PySpark Hands-on Tutorial Using a Visual IDE
Learn by example
Let's see how a lead engineer would organize a project and write concise, readable code.
Toggle from code to visual design to see how each function fits into the bigger picture.
Now that I've sparked your interest, let's breakdown the steps so that everyone can build a PySpark pipeline:
- Sign into the Spark IDE using Databricks (1m) or directly via Prophecy (1m)
- Create a new project and specify your spark cluster defaults (1m)
- Create pipeline, connect pipeline to a Spark cluster, browse & load data (1.5m)
- Explore transformations - toggle to view code (2m)
- Transform, join, aggregate in your own pipeline. (maybe try a join hint!) (5+ min)
- Commit PySpark code changes to your git repo (1m)
- Add a custom script (10+ min)
- Run the pipeline
- Repartition your data (to fix a failing job) as described below and re-run (3m)

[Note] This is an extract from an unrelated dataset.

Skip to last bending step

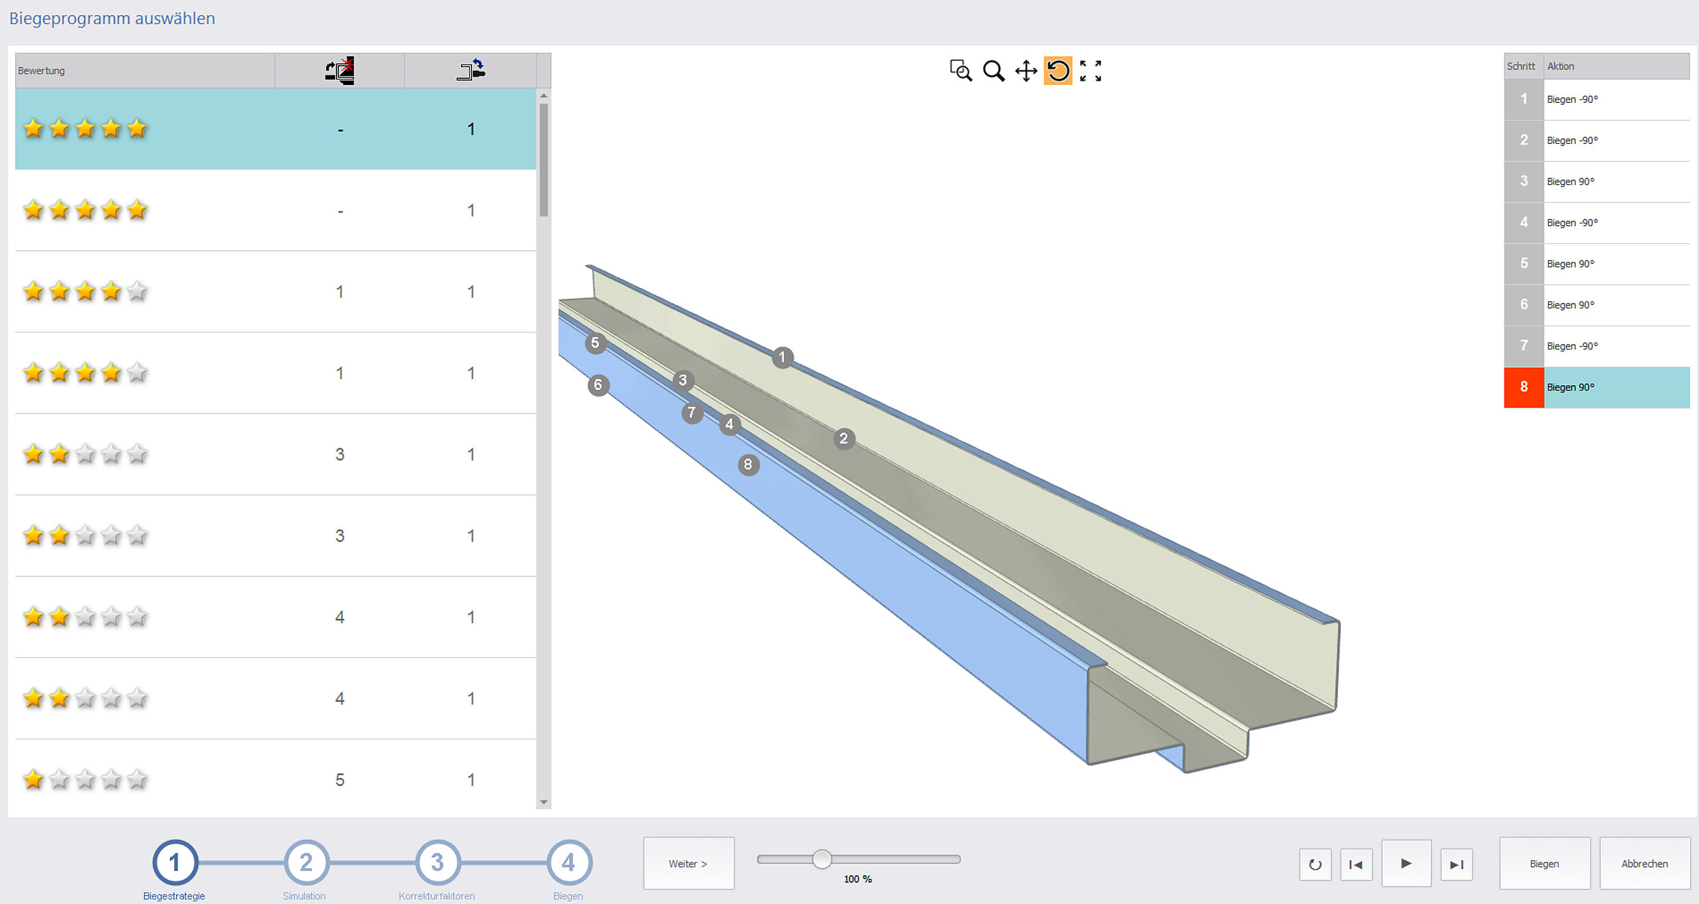1456,864
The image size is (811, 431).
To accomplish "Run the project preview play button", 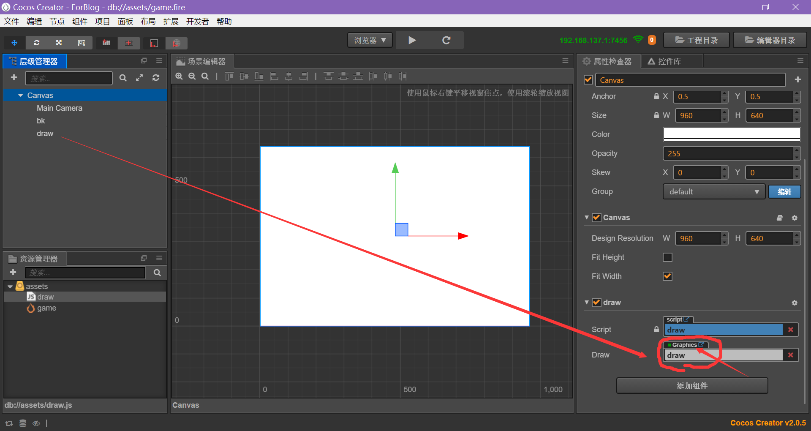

- Congratulate yourself for building an actual pySpark pipeline!
We've seen how to use Prophecy's IDE for Spark. Now let's dig into a pro-tip to consider when moving Python workloads to PySpark.
Traditional Python workloads run on a single machine (maybe a laptop or virtual machine). But here we're using PySpark, so we have to consider how the data is distributed across many machines. Figure 3 illustrates one PySpark job (left) which is crunching approximately the same amount of data on each machine core. On some occasions*, a PySpark job (right) can time out or fail because some machine cores are crunching much more data than the rest. This problem is called "skewed data" because the data is unevenly distributed across machine cores.
What do we do if our PySpark job is failing due to skewed data?
Skewed data can be resolved by repartitioning the dataframe (or RDD) for a more even distribution. Repartitioning causes a "shuffle." This costs time and resources, which is appropriate to resolve a failing job. In the IDE, we can choose a partition type and expression (or key). Let's run the job and check the Spark UI! Each task is included in a summary metrics table, displaying the amount of data read for that particular shuffle.
The partition type, key, and number of partitions can be adjusted depending on the dataset and pipeline. I suggest to try a couple options and see what works best for your data. Usually partitioning on a date works if the data is relatively evenly distributed over multiple days. Partitioning on zipcode is usually not the best option because some zipcodes would have many more rows than others. Experiment with repartitioning until the job no longer fails due to skewed data. Also consider adjusting the partition strategy upon first reading the data into Spark. Get familiar with partitioning, as this topic comes up frequently when moving Python workloads to PySpark. Good thing tuning and troubleshooting can be accomplished via the Spark IDE.
This has been the PySpark Hands-On Tutorial! We got familiar with a new IDE, and learned by example how to code a variety of transformations using pySpark. Finally we walked through a pySpark pro-tip on repartitioning.